Stable isotope values in fauna may reflect some of these ecological effects, particularly the significance of woodland. Noe-Nygaard et al. (2005) showed that on Sjaelland the [delta][sup.13]C values of aurochs collagen became more depleted through the Holocene. This is interpreted as reflecting a 'canopy effect' as woodland cover increased (but see Stevens et al. 2006). Domestic cattle were introduced to Sjaelland several centuries after aurochs became extinct there (so identification is secure), and consistently had less depleted [delta][sup.13]C values, something which is interpreted as reflecting a diet derived from more open habitats. Lynch et al. (2008) showed that, in England, aurochs consistently had more depleted [delta][sup.13]C than contemporary domestic cattle at the same sites, reflecting different habitat use (ecological niche), though they suggest that the difference reflects greater use by aurochs of wetland habitats. At Ascottunder-Wychwood, [delta][sup.13]C values of aurochs and domestic cattle from the pre-barrow phase overlap completely, while those of cattle from the later construction phase are significantly less depleted (Hedges et al. 2007). This would be consistent with a canopy effect reflecting a more wooded feeding environment for aurochs and the earliest Neolithic cattle than for the slightly later--at least 50 years (Benson & Whittle 2006: 329)--cattle contemporary with the mound construction.

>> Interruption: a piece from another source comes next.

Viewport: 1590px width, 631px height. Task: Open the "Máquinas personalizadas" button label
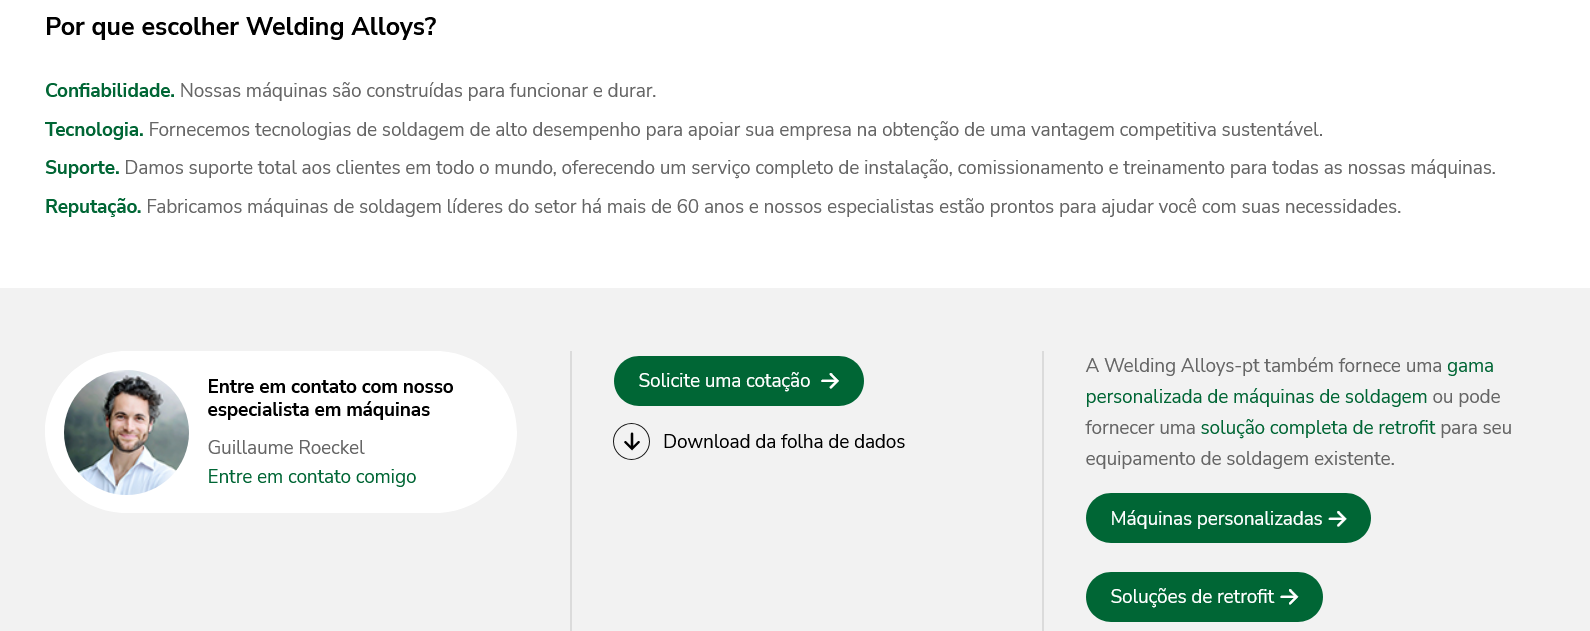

Each of the common domestic species (cattle, sheep, pig) could be seen as occupying its particular ecological 'niche', reflecting its requirements and preferences in habitat and resources, and also its effects on other organisms within the occupied landscape (e.g. Sumsion & Pollock 2005: 3). We have no direct experience of, or analogue for, the ecosystems of the fourth millennium BC in Britain, and are all too apt to interpret plant and animal management in the light of familiar semi-natural and agricultural systems. We do know that both environment and agriculture have changed considerably since the earlier Neolithic. In this paper, we highlight a prehistoric shift in the position of pigs in the foodweb, indicated by a change in the pattern of stable carbon and nitrogen isotope values of domestic animals, which may reflect the major change in environment that resulted from taming the wildwood. …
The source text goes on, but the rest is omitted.